You open the cellar door off the dining room, glance at the dial, and the upper rack feels a touch too warm for the reds. Nothing has alarmed; nothing is leaking. The column is just no longer holding the number you set it to. In a town an hour from Napa and Sonoma, where a San Rafael collection can run to the hundreds of bottles, that quiet drift is exactly the call we want before it becomes a loss.
Sub-Zero builds genuine built-in wine storage — integrated columns and undercounter cabinets with real dual-zone control — and the way one fails is specific. Here is what is usually behind the warm drift, in the order we tend to find it.
Start with the dual zone, because that is where drift shows first
A Sub-Zero wine column runs two independently controlled zones so reds can sit warmer than whites in the same cabinet. Each zone leans on its own thermistor to tell the control board what it is reading. When one of those sensors drifts out of calibration, the board chases a phantom number — it thinks a zone is colder than it is and backs off cooling, so the rack creeps warm while the display still shows your setpoint. That mismatch between what the dial says and what a thermometer on the shelf says is the classic dual-zone fault, and it is a bounded repair: we read the sensor's resistance against the factory curve and replace only the one that has wandered.
The gasket and the UV-treated glass door belong in the same first look. A column tucked into a warm Terra Linda dining room loses its seal slowly; once the gasket sweats or the glass seal tires, the warm room leaks past it and the upper zone is the first to give. We check the door's pull and the gasket channel before condemning anything electronic.
When the whole cabinet runs warm, look at airflow and the sealed system
If both zones drift together rather than one, the cause is usually upstream of the sensors. The condenser coil pulls dust the way every built-in does, and a loaded coil cannot shed heat — the compressor runs longer and hotter and still loses the setpoint on a warm afternoon. In the older homes around Dominican and Gerstle Park, where a column is often boxed tightly into custom millwork, the grille airflow gets pinched by a new toe-kick or filler panel and the same starvation follows. Cleaning the coil and restoring the clearance fixes a surprising share of warm cabinets outright.

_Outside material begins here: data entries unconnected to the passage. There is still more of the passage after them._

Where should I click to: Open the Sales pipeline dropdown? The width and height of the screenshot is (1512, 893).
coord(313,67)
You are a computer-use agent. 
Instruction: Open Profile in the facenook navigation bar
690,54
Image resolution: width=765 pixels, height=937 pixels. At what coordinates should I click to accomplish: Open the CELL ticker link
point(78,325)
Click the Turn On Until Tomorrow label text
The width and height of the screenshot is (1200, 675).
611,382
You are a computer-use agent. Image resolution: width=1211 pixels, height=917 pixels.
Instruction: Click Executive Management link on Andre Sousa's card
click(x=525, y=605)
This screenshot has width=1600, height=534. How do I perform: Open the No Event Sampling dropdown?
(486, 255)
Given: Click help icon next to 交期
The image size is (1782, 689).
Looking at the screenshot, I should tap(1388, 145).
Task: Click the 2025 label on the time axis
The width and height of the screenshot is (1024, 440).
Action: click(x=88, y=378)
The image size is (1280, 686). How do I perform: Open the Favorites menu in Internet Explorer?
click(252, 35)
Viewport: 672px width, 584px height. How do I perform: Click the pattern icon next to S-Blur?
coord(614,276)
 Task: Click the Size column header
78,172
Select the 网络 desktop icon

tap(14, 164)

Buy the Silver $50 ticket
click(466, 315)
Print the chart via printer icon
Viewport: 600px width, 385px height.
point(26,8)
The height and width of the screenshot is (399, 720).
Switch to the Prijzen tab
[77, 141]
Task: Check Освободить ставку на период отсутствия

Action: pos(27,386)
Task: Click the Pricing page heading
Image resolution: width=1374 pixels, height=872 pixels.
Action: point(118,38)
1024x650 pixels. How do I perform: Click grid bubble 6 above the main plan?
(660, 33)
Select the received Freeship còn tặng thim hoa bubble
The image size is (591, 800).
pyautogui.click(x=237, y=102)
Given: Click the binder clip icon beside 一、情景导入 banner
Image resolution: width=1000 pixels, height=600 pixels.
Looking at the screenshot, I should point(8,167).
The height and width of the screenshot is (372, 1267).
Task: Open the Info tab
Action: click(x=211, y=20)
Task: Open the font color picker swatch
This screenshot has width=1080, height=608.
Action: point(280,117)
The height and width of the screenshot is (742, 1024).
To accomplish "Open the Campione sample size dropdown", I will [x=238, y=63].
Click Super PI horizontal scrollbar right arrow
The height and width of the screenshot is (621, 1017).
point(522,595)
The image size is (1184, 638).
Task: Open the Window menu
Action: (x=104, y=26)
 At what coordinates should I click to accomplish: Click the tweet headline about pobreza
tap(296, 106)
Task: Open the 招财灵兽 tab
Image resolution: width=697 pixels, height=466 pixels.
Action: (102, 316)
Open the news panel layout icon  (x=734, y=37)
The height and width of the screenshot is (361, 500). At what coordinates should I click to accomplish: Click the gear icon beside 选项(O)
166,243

Behind that sits the evaporator fan and the sealed system itself. A tired evaporator fan stops carrying cold air across the racks evenly, leaving a warm pocket; a refrigerant leak or a failing compressor is the deeper, rarer fault. We put gauges on the sealed system only after the cheap, common causes are ruled out, and we show you the pressures rather than guess at them.
Vibration, sediment, and the repair-vs-replace question
Wine storage has one demand a refrigerator never makes: it has to be still. A column with a worn compressor mount or an out-of-balance fan transmits a faint, constant buzz into the racks, and over months that vibration stirs sediment in older bottles — the kind of damage you do not see until you decant. If your cabinet has started to hum where it used to be silent, that is worth a look on its own, separate from any temperature complaint.
As for whether to fix or replace: a Sub-Zero wine cabinet is built to run well past a decade, and almost every fault above — sensor, gasket, fan, coil, control board — is a straightforward repair on a sound cabinet. The one place the math gets close is a major sealed-system repair on a much older unit, and even then we put the numbers in front of you before recommending anything. The $89 service call goes toward the repair, and we work to protect what is on the racks while the diagnosis runs.